Rows on target coordinates:
____
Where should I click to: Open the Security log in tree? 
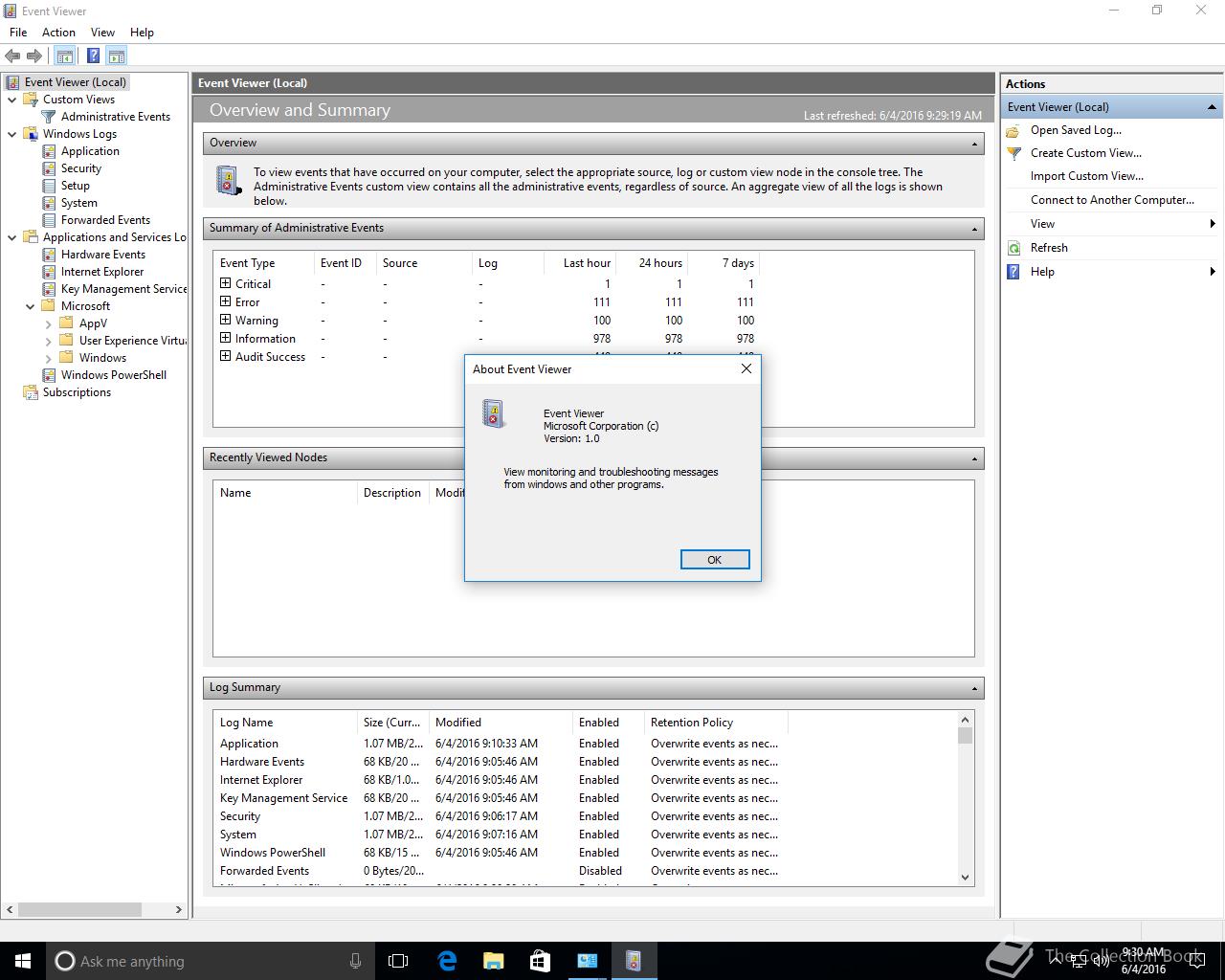pos(81,168)
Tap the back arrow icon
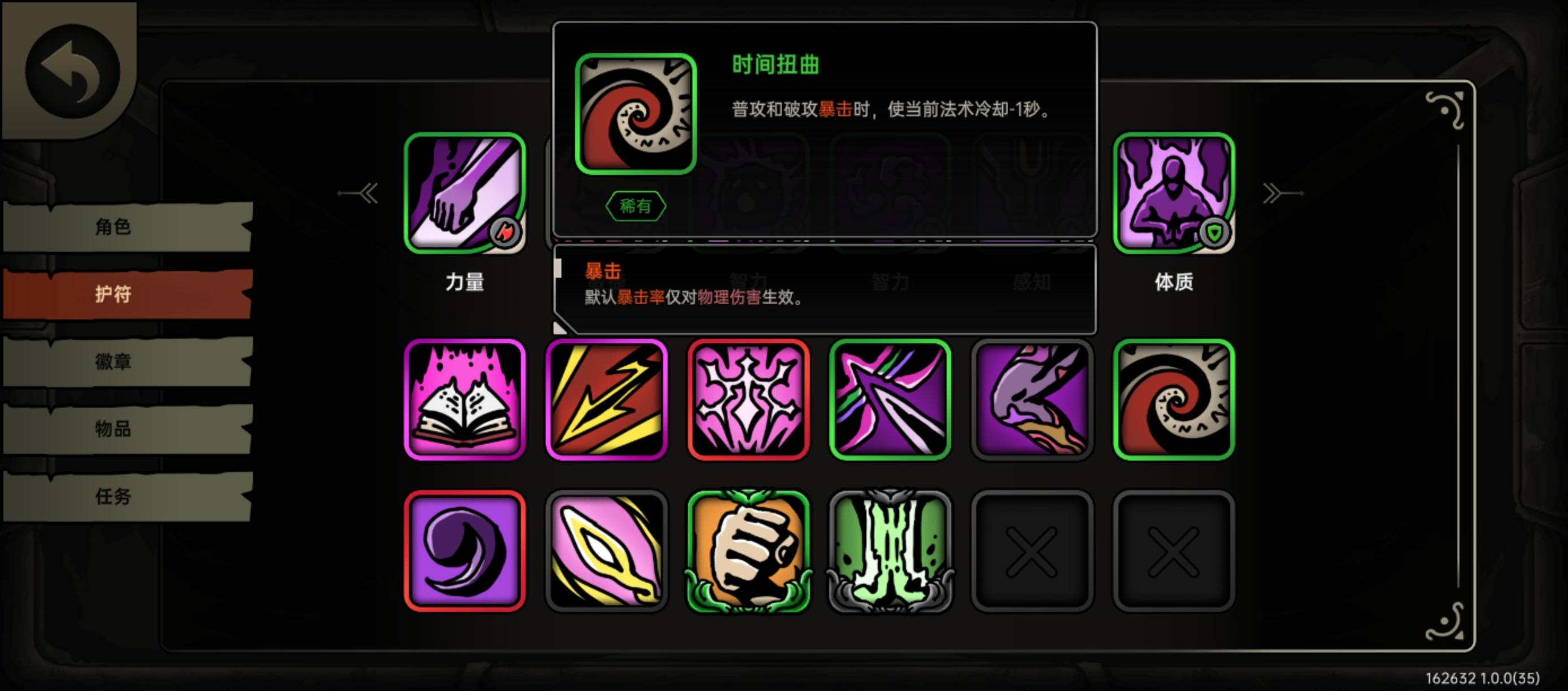Screen dimensions: 1568x691 pyautogui.click(x=72, y=71)
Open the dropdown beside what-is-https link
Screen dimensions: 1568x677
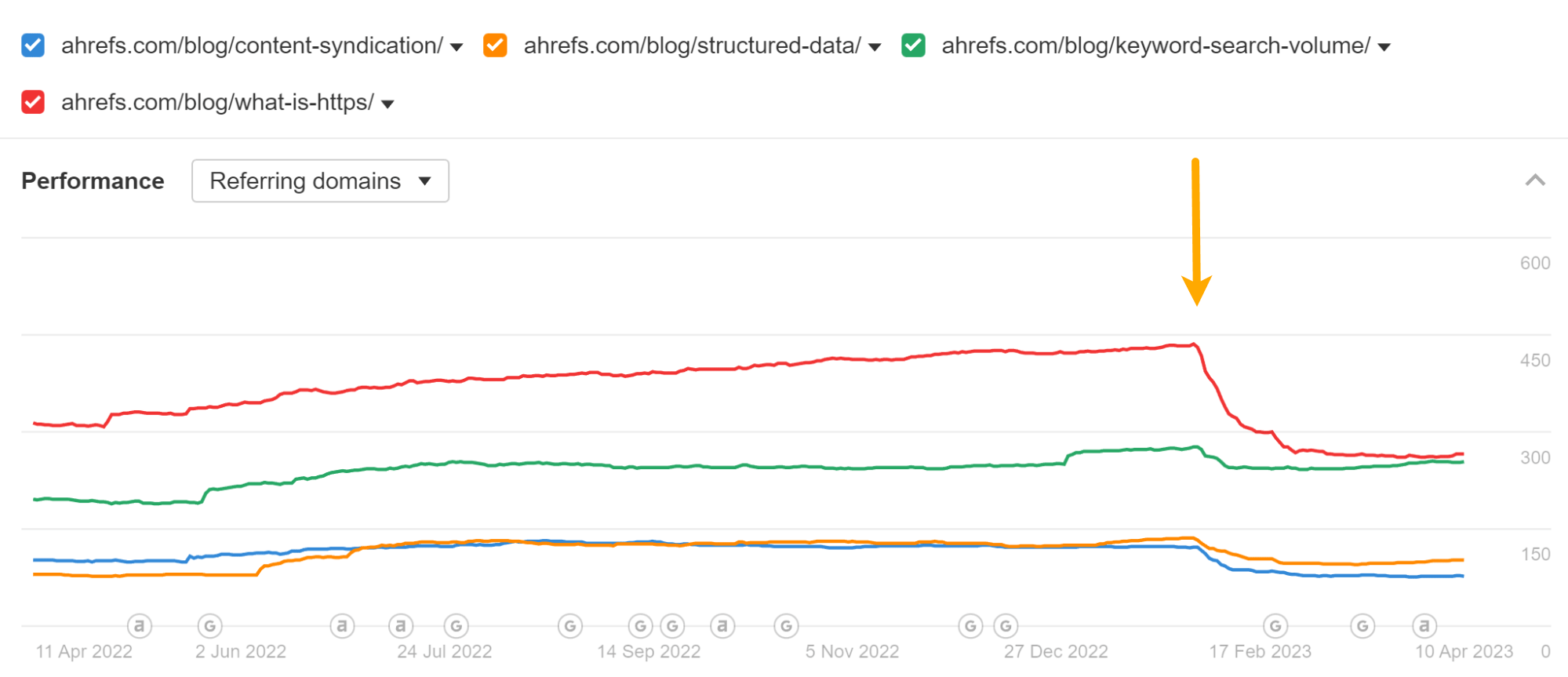pyautogui.click(x=388, y=103)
____
Aim of the task | Please arrange the rows above as a two-column CSV with the headers "text" and "answer", one line per row, with each field in quotation marks and line breaks replaced by spaces. Leave the pictures out.

Solution |
text,answer
"Where should I click to: Open the Security log in tree?","pos(81,168)"
"Tap the back arrow icon","Screen dimensions: 1568x691 pyautogui.click(x=72, y=71)"
"Open the dropdown beside what-is-https link Screen dimensions: 1568x677","pyautogui.click(x=388, y=103)"